Many across the world thought this bold experiment in self-government was bound to fail, and the founders themselves recognized it would hardly prove self-perpetuating. They knew the cold truth that keeping a republic depends on certain very special conditions. And maybe highest on the list is that the people themselves know how their government works and are able and willing to participate in its administration. Monarchies and oligarchies have no need for widespread civic education. A ruling elite can learn the business of government from their predecessors easily enough. But in our republic the ruling class is supposed to be the whole of the American people. And for us to govern ourselves wisely, every generation has to learn the business of government and what values our republic was designed to serve and then commit themselves to participating in its operation. Even before the Constitution was created, the Northwest Ordinance declared that “[r]eligion, morality, and knowledge, being necessary to good government and the happiness of mankind, schools and the means of education shall forever be encouraged.” For us, civic education and engagement are not just ideals; they are indispensable. As Jefferson put it, “If a nation expects to be ignorant and free…it expects what never was and never will be.”

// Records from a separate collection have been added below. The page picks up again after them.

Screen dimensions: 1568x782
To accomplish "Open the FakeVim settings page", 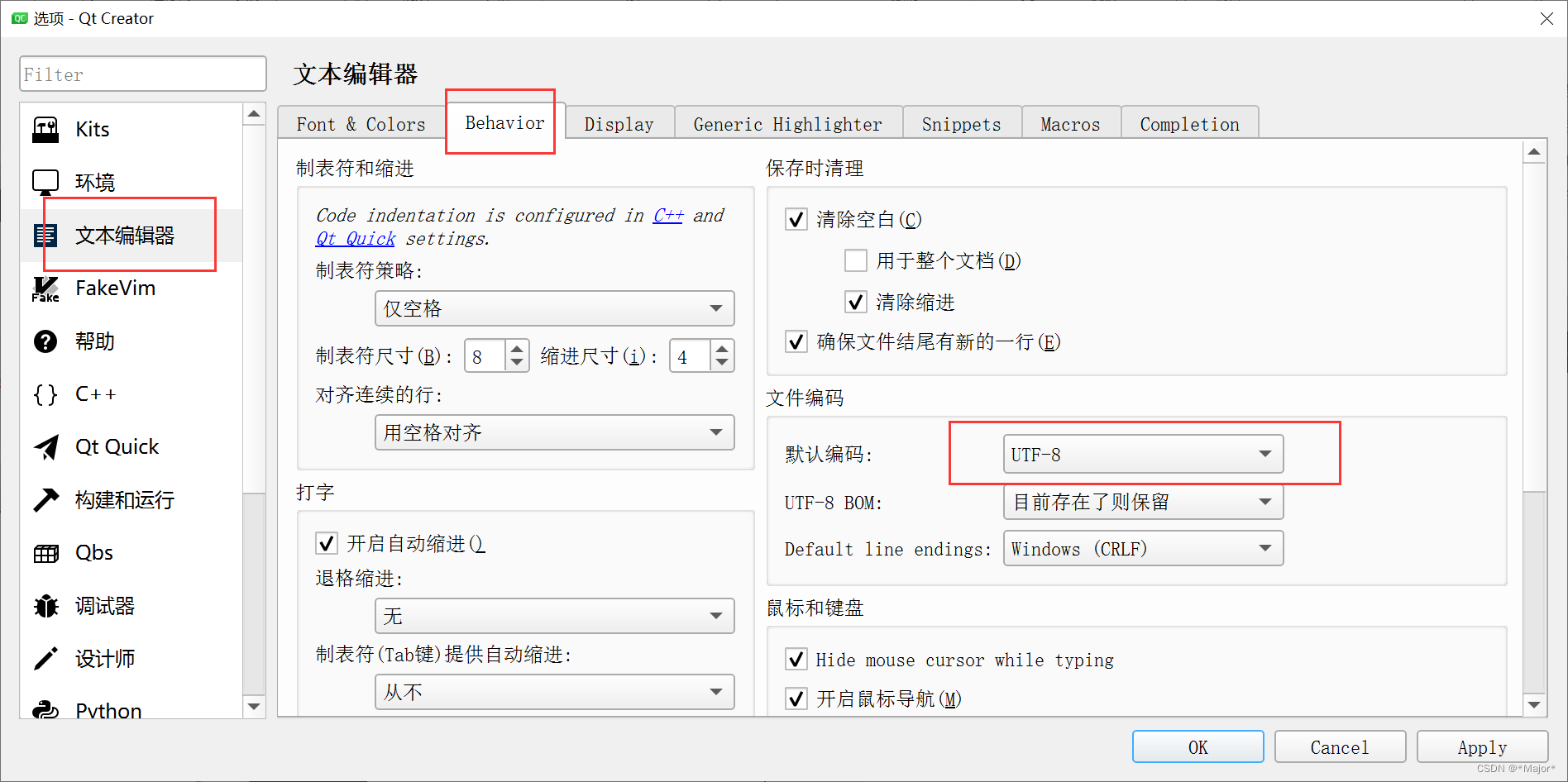I will (x=114, y=288).
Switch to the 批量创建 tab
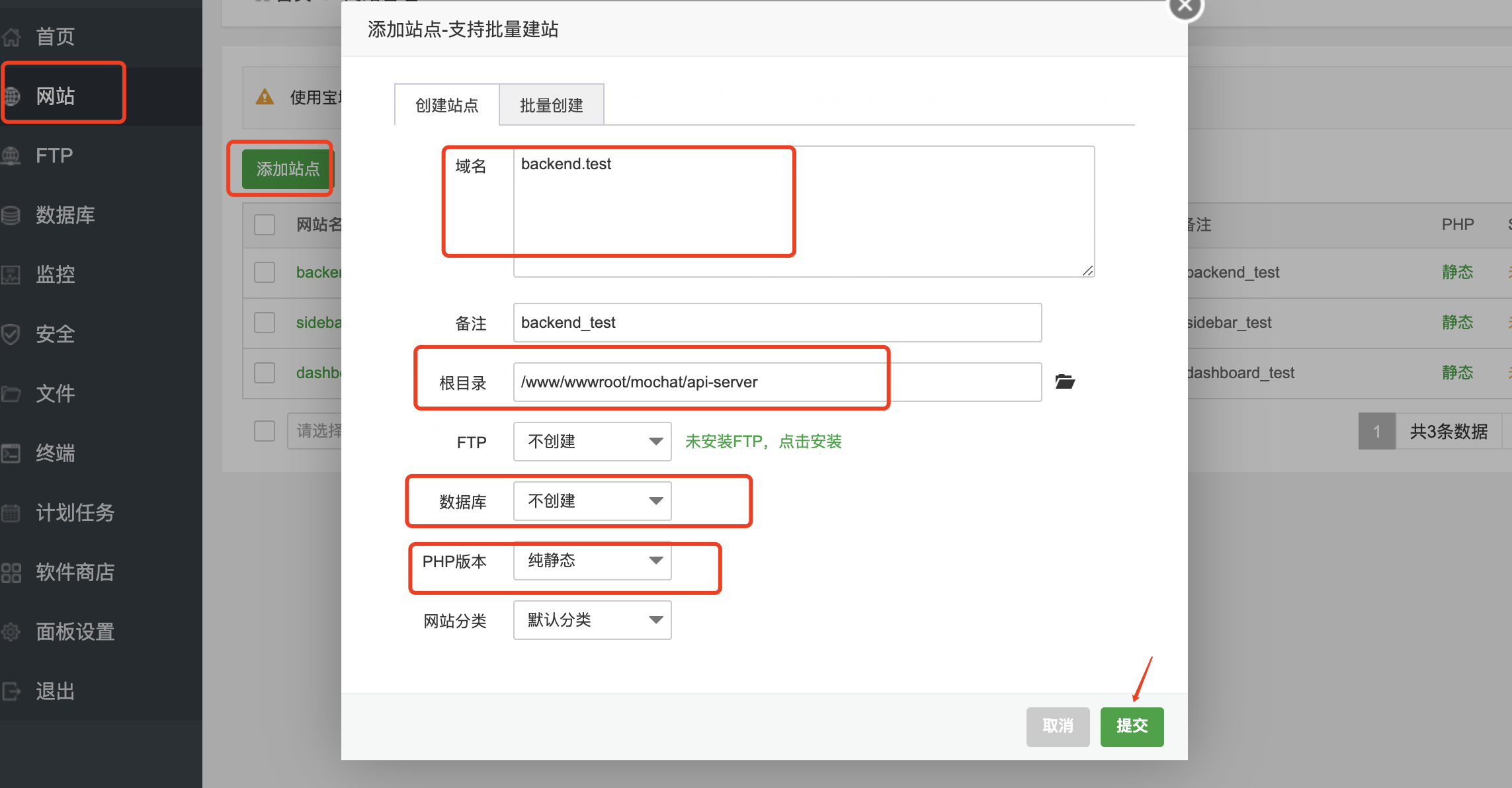Viewport: 1512px width, 788px height. [551, 105]
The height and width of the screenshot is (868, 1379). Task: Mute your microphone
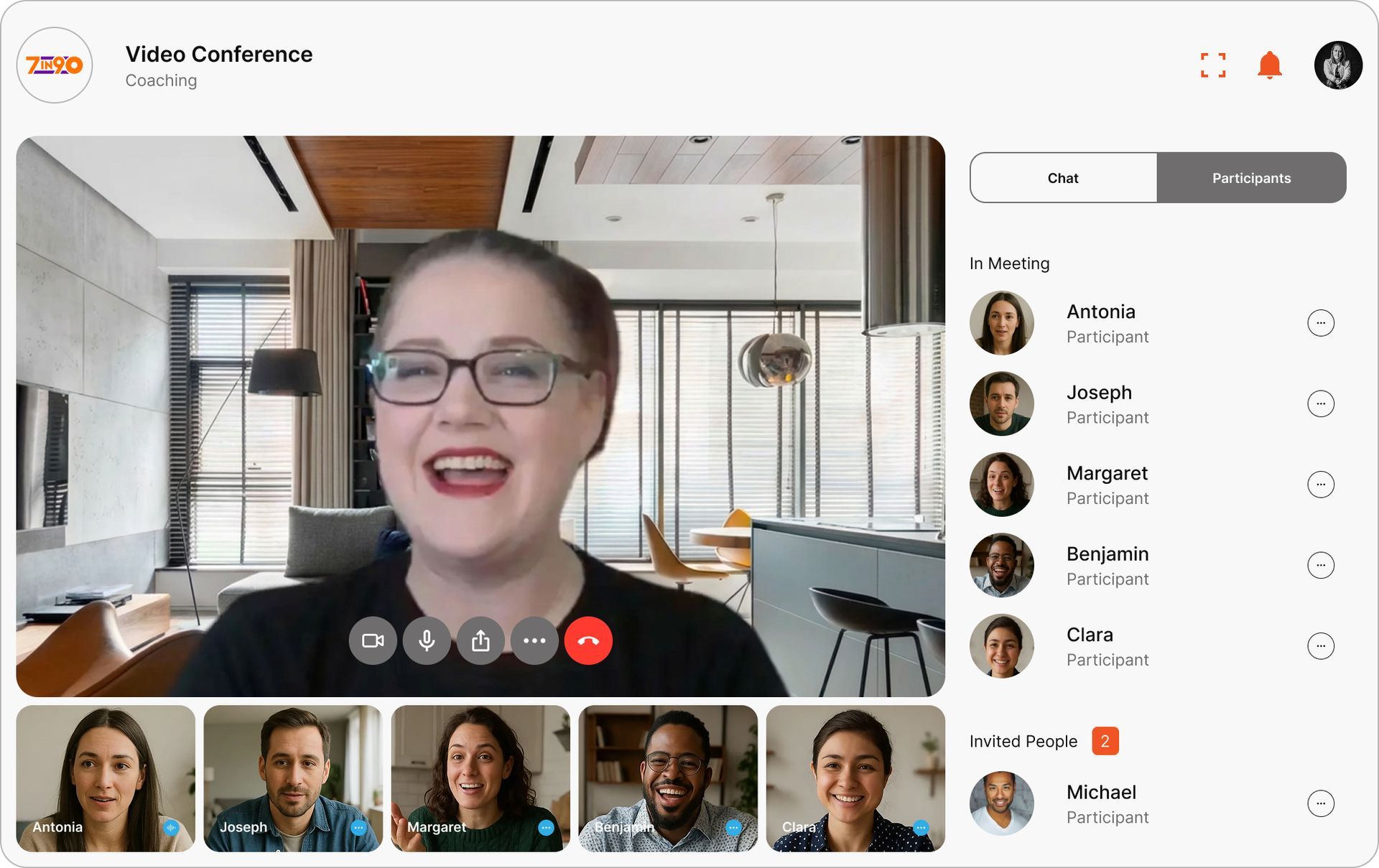[x=426, y=640]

Some of this is pretty self-evident. You need to know about politicians, their views, and how they compare with others in order to elect representatives who will speak for you. You need to know, as well, about your rights in order to enforce them. You’re more likely to speak your mind freely if you know that the First Amendment protects freedom of speech. You’re more likely to protest the police rifling t
hrough your papers if you know the government cannot conduct unreasonable searches. You’re more likely to worship as you choose if you know your prayers are protected against government interference.
But if we are to be a self-governing people, we need to know not just our rights but the structures that protect them. Our government is one of limited and separated powers, a design deliberately chosen to secure the promise of self-rule and our liberties and to prevent the accumulation of power in too few hands. Yet, according to Annenberg, today it seems only about a quarter of Americans can name the three branches of government. Approximately a third cannot name any branch. Many do not know why the founders established this separation of powers or how it protects their liberties. Civic education is no longer a central part of the curriculum in many of our public schools.

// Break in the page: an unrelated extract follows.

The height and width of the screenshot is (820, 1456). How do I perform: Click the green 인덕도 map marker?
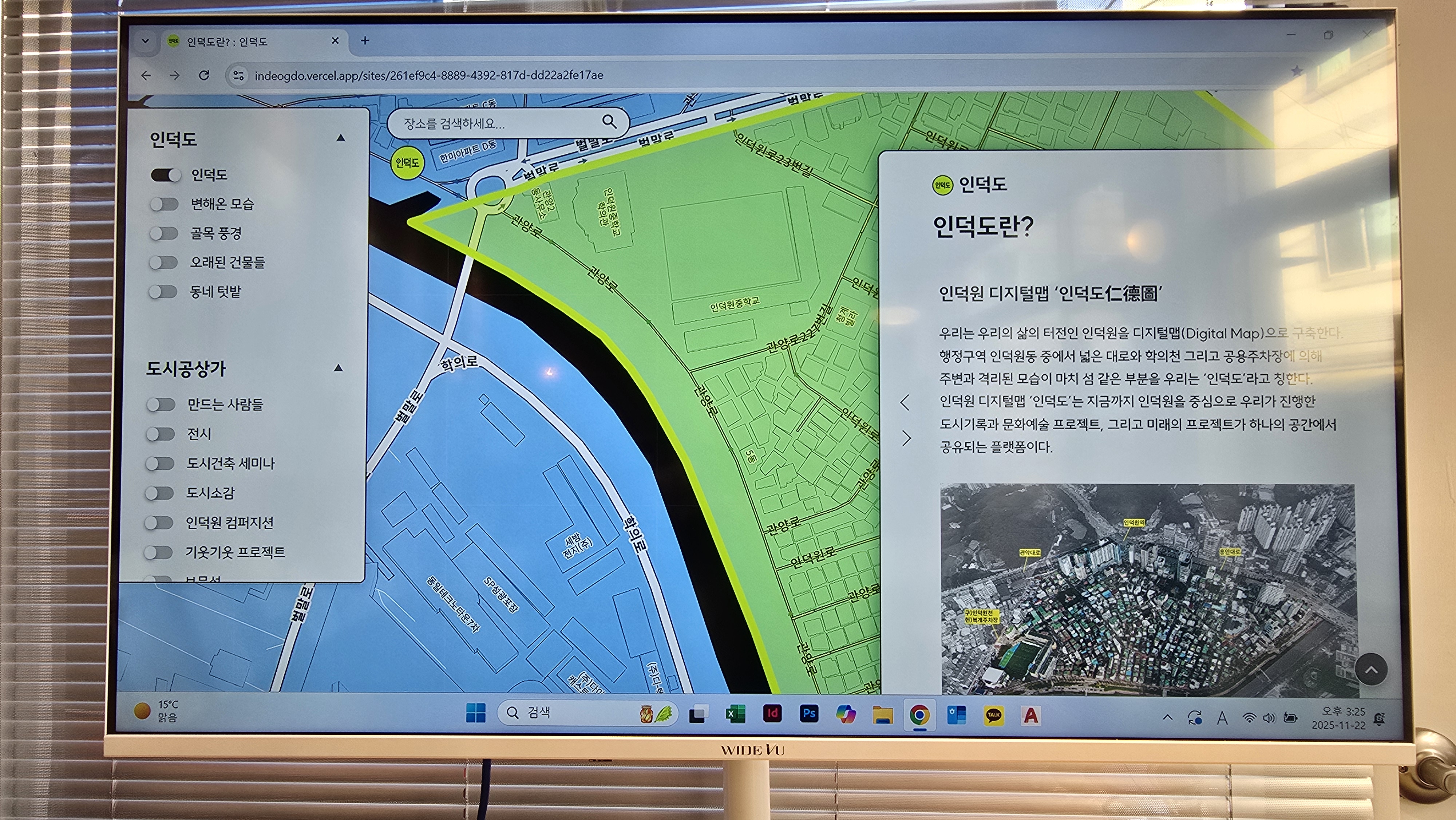click(407, 163)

Now, I’ll admit that sometimes ignorance is rational. For a boy growing up in Colorado it paid to know a lot about hiking and nothing about surfing. But I just don’t know how a government of and by the people can be sustained if we do not understand its basic structures, what powers we have granted the government and which ones we have reserved—and who does and doesn’t possess the constitutional authority to make new laws to govern us, to execute those laws, and to judge us under them. What happens to democratic accountability, civic responsibility, and so much more when we lose sight of those things and the reasons for them?
Consider an example. Say a statutory interpretation case yields a result you think stupid. How tempting is it to throw up your hands and blame the judge? But in our system of separated powers, the judge’s job is to enforce the laws as the legislature writes them. Of course, if the law offends the Constitution a judge may strike it down. But there’s nothing in the Constitution that forbids the people’s representatives from adopting stupid laws. In a government by the people, it is our responsibility as a people to ensure that our representatives enact wise laws. When we lose sight of that, we weaken the habit of self-government.